Collected data:
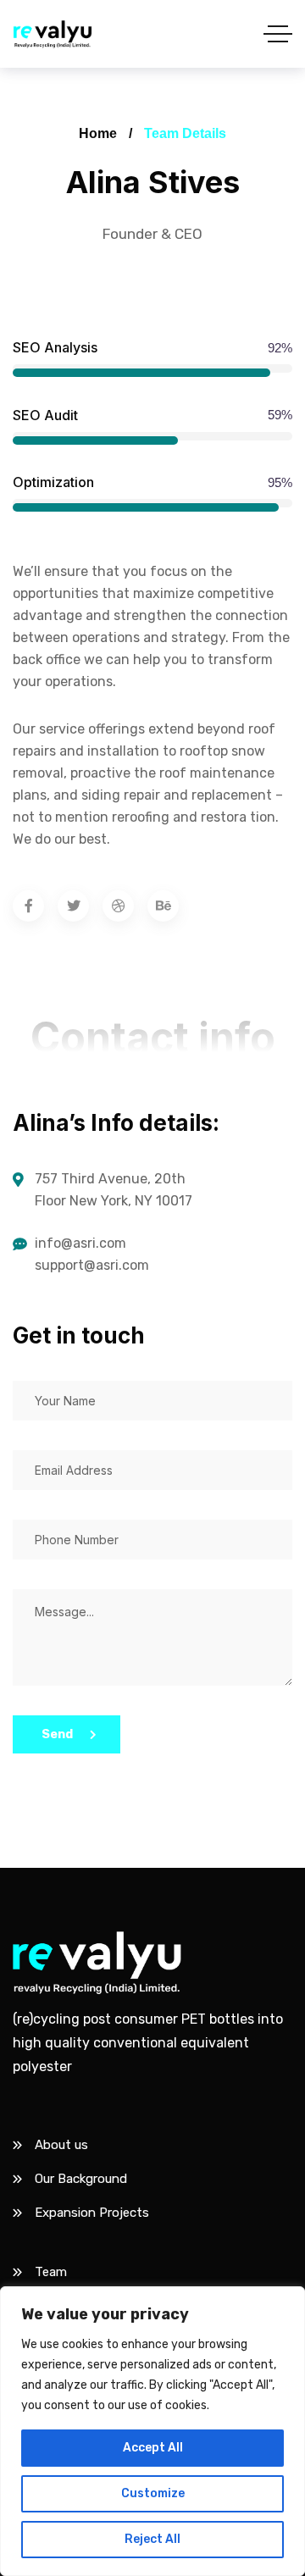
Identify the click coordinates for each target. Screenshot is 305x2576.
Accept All (153, 2447)
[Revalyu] (52, 34)
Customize (153, 2493)
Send (57, 1734)
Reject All (152, 2539)
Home (98, 133)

### Activity
Only the line containing "Accept All (153, 2447)" and the lines after it, through the end of the data, should be copied, exactly as they are.

### Solution to this task
Accept All (153, 2447)
[Revalyu] (52, 34)
Customize (153, 2493)
Send (57, 1734)
Reject All (152, 2539)
Home (98, 133)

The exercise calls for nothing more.